Возможно, кое-кто найдет очень простое объяснение феномену под названием «дискуссия о японце», сведя его к национализму. Ведь упор на национальное своеобразие обычно расценивается как признак национализма. Наверное, это будет упрощением.
Внешне японский образ жизни зачастую представляется смесью азиатского и европейско-американского.
Новое рождается в борьбе со старым. Старое постепенно отмирает. В конце концов оно исчезает или сохраняется, если его нарочно поддерживают. Это подтверждается опытом развития всего человечества. Но насколько это верно для Японии?
В конце прошлого столетия началась индустриализация страны, а к началу нашего века появилась тяжелая индустрия. Она становилась все более мощной, однако не разрушила мелкое, базирующееся на ремесленном труде, производство, а включила его в новую индустриальную структуру. «Двойная структура» стала характерной чертой японского капитализма.
Старое и новое, «японское» и «европейско-американское» сосуществуют, не сливаясь, вместе. Чаще всего мирно, а если между ними и возникает конфликт, то он не превращается в безжалостную войну. Вот это многообразие внутреннего и внешнего уклада жизни, возможно, единственное в своем роде явление среди всех народов земли.
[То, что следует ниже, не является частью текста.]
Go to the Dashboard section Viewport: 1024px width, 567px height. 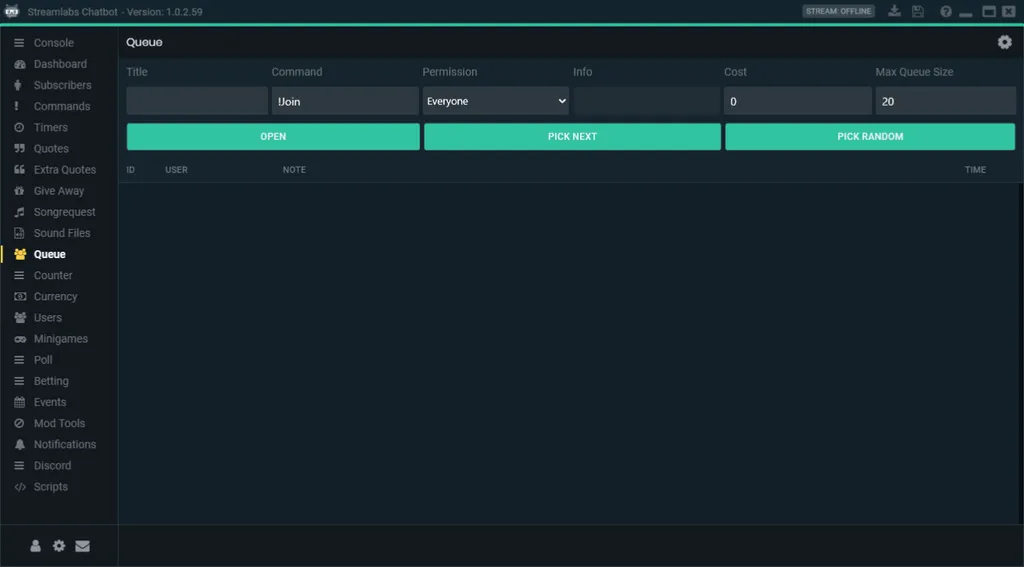[x=59, y=64]
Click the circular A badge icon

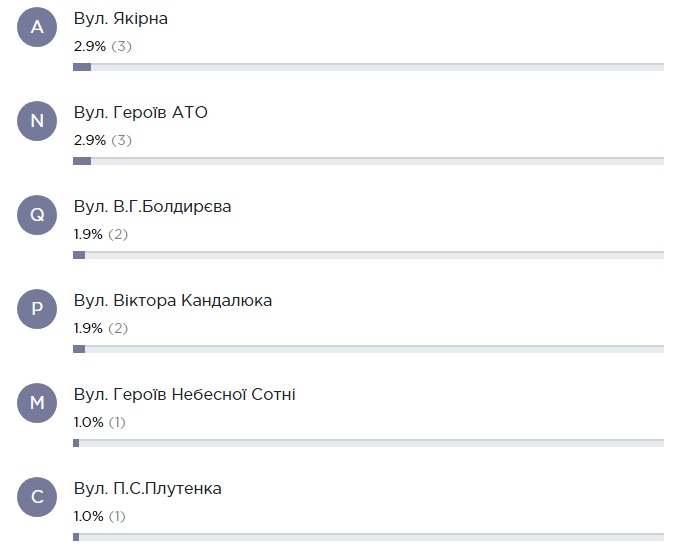click(37, 27)
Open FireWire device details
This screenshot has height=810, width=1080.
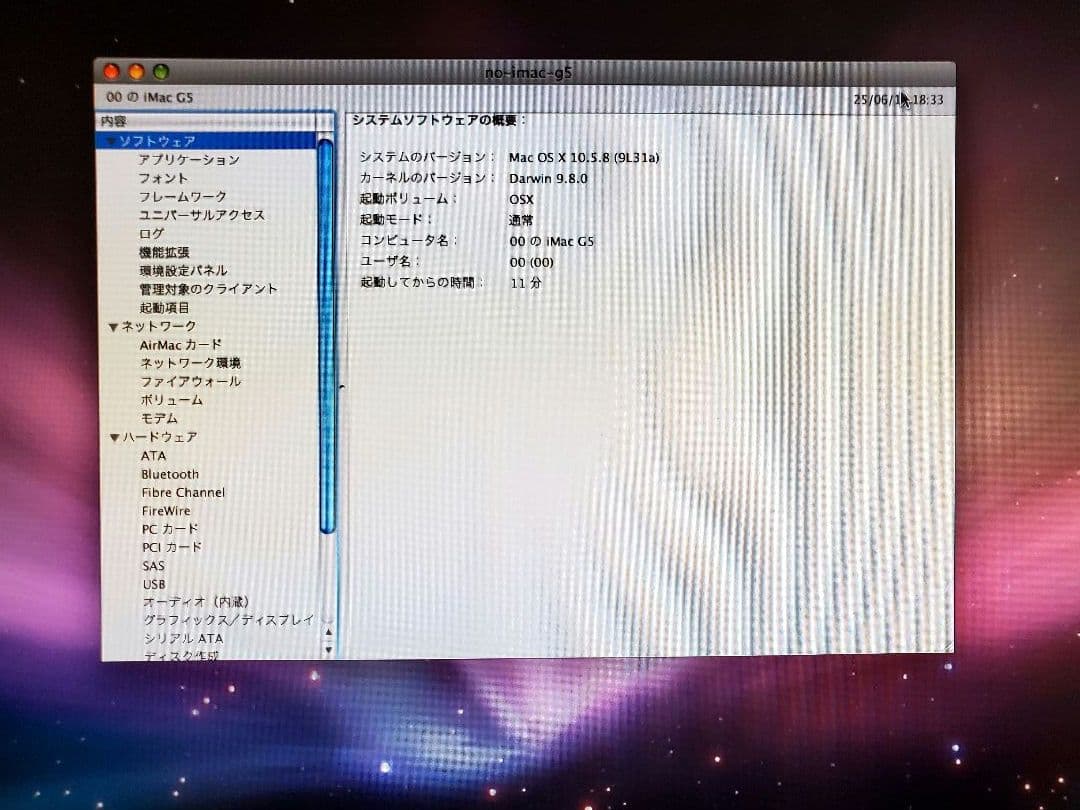click(164, 510)
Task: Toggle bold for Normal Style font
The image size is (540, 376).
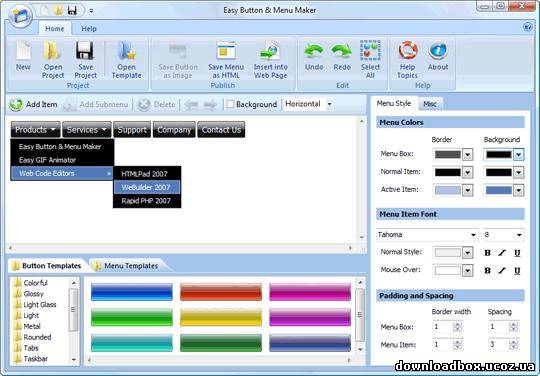Action: coord(487,253)
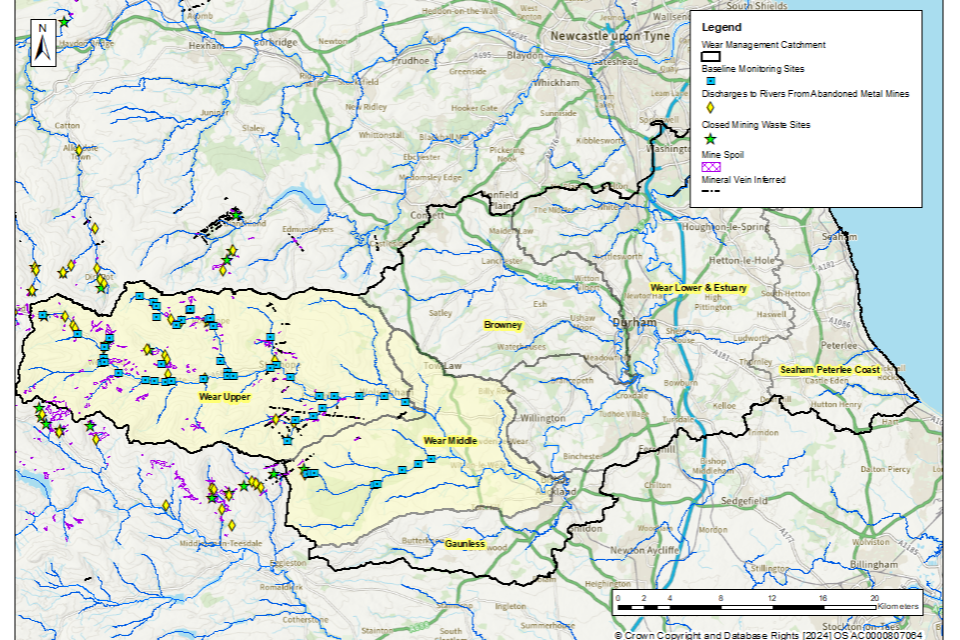Click the green star Closed Mining Waste legend symbol

[710, 138]
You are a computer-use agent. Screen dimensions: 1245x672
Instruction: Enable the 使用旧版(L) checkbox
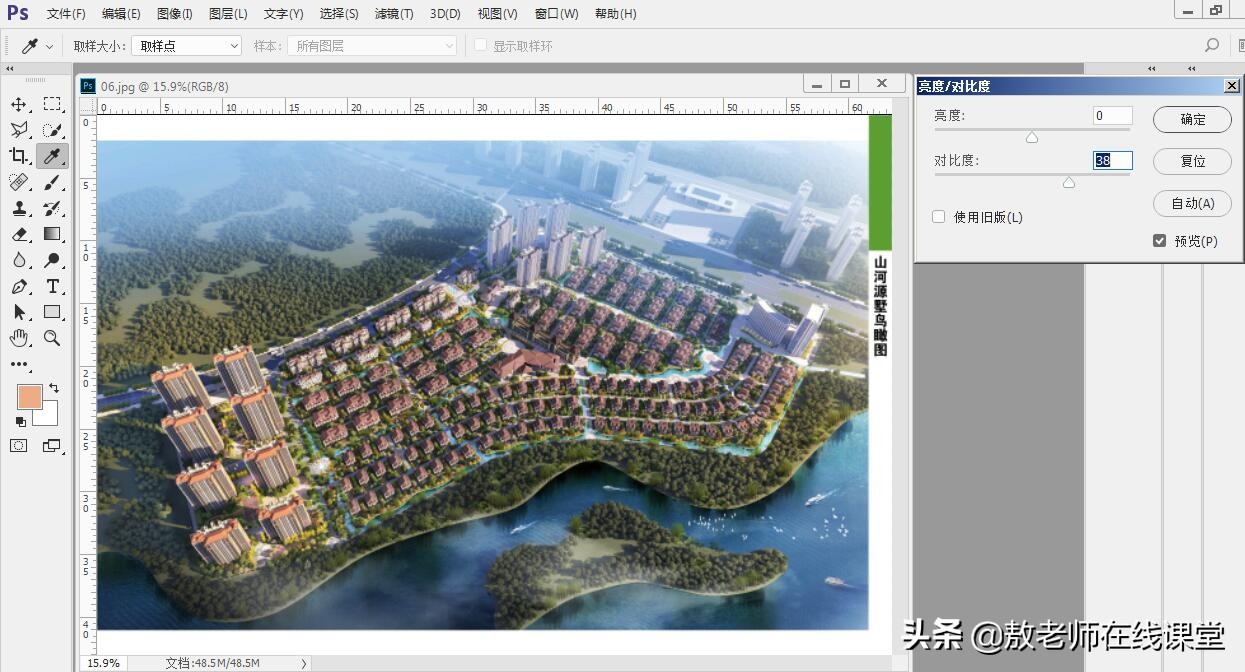[x=938, y=216]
Если кто-нибудь хочет жить в Японии по «японскому» образцу — пожалуйста. Если желает жить по «европейскому» («американскому») образцу — тоже пожалуйста. Он может спать на «нормальной» кровати, если считает, что постланное на полу японское ложе неудобно. Хочешь пользоваться во время еды ножом и вилкой вместо палочек — изволь. К услугам любителей кофе несколько тысяч небольших кафе, или «кафе-шоп», как их называют сегодня молодые японцы. Желаешь выпить виски вместо сакэ, съесть мясо вместо рыбы, картофель — вместо риса — пожалуйста. Этот список можно было бы продолжить до бесконечности.
Если захотелось принять ванну по-японски (японцы, как правило, купаются перед сном ежедневно), ты должен быть готов к тому, что вода для купания будет более горячей, чем тебе хотелось бы. Кроме того, от тебя потребуется основательно помыться мылом, прежде чем ты влезешь в деревянный (ныне — облицованный кафелем) чан с водой. Перед тобой в этом чане побывали (в той же воде) другие — и к этому надо привыкнуть. В сельской местности купание может превратиться в рискованное предприятие, ибо там пользуются металлическими котлами. Даже если огонь под котлом уже не полыхает, прикосновение к его стенкам, а особенно ко дну, может вызвать ожог.
Обычно в таком котле плавают несколько досок, которые нужно умело притопить, иначе купание превратится в пытку. Недаром оно называется «гоэмонбуро» — по имени прославленного разбойника Гоэмона Исикавы, который в конце XVI века был приговорен к смерти и брошен именно в такой котел, где и сварился. А кто не признает купание по-японски, может ограничиться душем или ванной, хотя японец считает не очень гигиеничным сидеть или лежать в воде, в которой намыливаешься.